BEGIN Available data

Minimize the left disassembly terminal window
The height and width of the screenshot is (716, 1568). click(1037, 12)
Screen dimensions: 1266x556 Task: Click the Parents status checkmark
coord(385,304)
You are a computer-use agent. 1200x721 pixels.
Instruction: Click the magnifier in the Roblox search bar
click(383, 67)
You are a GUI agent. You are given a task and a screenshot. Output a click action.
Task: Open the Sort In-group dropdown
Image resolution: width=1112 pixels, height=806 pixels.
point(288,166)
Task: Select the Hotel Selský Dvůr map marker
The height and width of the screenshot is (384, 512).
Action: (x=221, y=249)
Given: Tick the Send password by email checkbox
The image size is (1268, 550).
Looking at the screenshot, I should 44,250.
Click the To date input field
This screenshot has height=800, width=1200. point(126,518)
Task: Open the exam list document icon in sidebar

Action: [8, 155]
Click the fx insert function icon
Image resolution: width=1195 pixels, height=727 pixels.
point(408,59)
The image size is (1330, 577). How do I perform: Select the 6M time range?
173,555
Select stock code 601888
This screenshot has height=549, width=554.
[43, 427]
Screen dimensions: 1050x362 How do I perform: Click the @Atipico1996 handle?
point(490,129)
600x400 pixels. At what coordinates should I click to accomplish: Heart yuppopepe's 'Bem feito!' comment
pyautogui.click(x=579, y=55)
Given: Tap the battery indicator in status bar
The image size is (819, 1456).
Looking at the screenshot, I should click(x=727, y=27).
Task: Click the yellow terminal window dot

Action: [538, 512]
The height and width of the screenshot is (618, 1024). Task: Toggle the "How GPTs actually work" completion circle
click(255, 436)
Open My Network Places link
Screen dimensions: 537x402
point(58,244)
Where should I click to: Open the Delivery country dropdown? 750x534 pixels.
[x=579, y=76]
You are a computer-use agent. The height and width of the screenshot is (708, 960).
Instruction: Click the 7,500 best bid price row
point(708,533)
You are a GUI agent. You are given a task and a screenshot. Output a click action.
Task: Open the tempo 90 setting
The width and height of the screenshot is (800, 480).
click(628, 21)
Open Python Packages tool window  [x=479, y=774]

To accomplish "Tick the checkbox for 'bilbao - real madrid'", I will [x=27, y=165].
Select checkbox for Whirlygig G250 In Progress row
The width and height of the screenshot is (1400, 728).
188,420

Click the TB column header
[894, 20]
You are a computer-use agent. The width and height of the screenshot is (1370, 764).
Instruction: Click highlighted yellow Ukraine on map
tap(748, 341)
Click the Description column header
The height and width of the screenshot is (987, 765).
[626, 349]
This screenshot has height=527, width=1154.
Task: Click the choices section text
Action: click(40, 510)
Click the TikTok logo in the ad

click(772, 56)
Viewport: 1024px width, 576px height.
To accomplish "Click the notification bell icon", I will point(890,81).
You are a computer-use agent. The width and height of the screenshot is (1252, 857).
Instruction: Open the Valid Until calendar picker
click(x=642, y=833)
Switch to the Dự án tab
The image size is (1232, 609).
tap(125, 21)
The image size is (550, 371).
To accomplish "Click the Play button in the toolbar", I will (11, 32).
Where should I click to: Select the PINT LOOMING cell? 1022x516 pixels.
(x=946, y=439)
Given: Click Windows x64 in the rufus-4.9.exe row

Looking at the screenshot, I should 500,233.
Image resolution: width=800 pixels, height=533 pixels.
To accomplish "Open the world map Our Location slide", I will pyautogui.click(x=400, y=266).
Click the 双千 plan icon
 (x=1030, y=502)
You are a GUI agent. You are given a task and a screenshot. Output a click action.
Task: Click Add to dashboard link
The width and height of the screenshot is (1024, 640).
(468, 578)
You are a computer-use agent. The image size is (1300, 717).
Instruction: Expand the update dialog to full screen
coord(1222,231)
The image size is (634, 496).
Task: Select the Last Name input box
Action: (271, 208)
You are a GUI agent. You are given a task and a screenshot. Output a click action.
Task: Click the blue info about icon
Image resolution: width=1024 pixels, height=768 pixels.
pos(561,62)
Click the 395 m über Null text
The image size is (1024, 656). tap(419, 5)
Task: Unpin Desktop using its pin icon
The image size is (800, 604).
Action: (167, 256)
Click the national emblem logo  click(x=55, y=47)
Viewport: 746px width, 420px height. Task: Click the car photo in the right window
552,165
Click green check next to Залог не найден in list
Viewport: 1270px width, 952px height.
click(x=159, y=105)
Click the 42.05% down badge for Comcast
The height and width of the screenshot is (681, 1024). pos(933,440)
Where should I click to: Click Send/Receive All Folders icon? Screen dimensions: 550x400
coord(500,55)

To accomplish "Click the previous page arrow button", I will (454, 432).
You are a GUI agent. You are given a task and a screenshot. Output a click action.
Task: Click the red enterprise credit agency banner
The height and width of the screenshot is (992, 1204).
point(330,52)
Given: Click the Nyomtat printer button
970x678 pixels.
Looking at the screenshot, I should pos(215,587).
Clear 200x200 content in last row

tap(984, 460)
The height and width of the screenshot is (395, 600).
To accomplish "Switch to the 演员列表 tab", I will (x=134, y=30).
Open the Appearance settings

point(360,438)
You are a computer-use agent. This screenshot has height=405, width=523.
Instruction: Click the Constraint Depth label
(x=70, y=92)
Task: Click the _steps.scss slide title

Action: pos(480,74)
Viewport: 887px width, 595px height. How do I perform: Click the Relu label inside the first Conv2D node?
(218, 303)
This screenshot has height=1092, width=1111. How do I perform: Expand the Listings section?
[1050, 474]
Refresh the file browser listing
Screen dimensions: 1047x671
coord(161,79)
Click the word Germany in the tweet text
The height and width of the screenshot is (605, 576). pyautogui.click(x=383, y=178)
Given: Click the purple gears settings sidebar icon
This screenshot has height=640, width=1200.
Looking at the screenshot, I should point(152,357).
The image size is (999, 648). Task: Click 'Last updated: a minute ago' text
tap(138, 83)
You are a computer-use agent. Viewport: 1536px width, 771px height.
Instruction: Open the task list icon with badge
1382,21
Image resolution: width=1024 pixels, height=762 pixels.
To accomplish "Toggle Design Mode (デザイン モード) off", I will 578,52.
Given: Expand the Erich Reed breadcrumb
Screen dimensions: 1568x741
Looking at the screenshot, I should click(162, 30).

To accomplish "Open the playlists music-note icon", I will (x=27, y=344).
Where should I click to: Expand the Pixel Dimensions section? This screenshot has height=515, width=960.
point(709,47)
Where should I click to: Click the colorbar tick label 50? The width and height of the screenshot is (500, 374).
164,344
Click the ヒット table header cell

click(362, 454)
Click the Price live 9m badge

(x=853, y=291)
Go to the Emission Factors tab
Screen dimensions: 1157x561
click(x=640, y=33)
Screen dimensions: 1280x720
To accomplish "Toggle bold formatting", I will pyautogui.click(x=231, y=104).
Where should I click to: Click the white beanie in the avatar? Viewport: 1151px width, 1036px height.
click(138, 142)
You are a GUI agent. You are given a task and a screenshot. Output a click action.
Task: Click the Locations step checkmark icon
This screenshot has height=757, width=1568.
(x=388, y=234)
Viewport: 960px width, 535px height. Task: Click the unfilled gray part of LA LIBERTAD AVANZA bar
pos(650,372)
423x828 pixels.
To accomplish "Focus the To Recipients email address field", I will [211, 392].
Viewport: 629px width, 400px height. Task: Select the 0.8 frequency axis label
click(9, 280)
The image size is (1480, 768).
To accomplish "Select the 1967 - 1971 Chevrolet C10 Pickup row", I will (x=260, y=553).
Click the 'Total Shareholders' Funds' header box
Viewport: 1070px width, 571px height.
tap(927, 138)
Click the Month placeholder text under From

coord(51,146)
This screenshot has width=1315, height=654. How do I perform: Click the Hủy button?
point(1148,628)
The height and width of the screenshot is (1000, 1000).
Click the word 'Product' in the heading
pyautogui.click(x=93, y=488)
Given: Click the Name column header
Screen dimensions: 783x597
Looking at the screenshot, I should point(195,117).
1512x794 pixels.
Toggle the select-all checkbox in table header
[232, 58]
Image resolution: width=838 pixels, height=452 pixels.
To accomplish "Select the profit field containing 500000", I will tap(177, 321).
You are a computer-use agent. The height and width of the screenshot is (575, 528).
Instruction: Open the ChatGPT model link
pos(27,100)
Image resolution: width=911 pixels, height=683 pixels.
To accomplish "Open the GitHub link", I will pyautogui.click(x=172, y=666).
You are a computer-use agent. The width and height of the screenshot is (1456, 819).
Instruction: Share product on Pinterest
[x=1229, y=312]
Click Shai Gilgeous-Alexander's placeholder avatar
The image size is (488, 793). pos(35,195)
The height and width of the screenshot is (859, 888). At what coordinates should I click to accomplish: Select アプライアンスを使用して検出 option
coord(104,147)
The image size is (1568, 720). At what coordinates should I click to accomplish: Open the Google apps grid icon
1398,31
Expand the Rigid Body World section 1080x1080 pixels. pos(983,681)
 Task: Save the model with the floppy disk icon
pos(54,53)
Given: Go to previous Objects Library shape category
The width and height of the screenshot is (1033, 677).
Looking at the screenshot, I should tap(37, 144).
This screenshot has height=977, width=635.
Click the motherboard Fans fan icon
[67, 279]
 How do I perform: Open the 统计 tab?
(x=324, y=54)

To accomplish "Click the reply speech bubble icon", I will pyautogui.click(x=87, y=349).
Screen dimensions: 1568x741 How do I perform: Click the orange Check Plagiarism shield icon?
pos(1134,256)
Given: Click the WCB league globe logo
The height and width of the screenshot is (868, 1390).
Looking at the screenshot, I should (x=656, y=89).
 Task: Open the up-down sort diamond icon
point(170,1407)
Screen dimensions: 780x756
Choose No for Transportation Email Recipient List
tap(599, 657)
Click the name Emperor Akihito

END Available data

== Assignment ==
Search the lines above for the string "previous" and copy each line that has it.

== Solution to this problem ==
To accomplish "Click the previous page arrow button", I will (454, 432).
Given: Go to previous Objects Library shape category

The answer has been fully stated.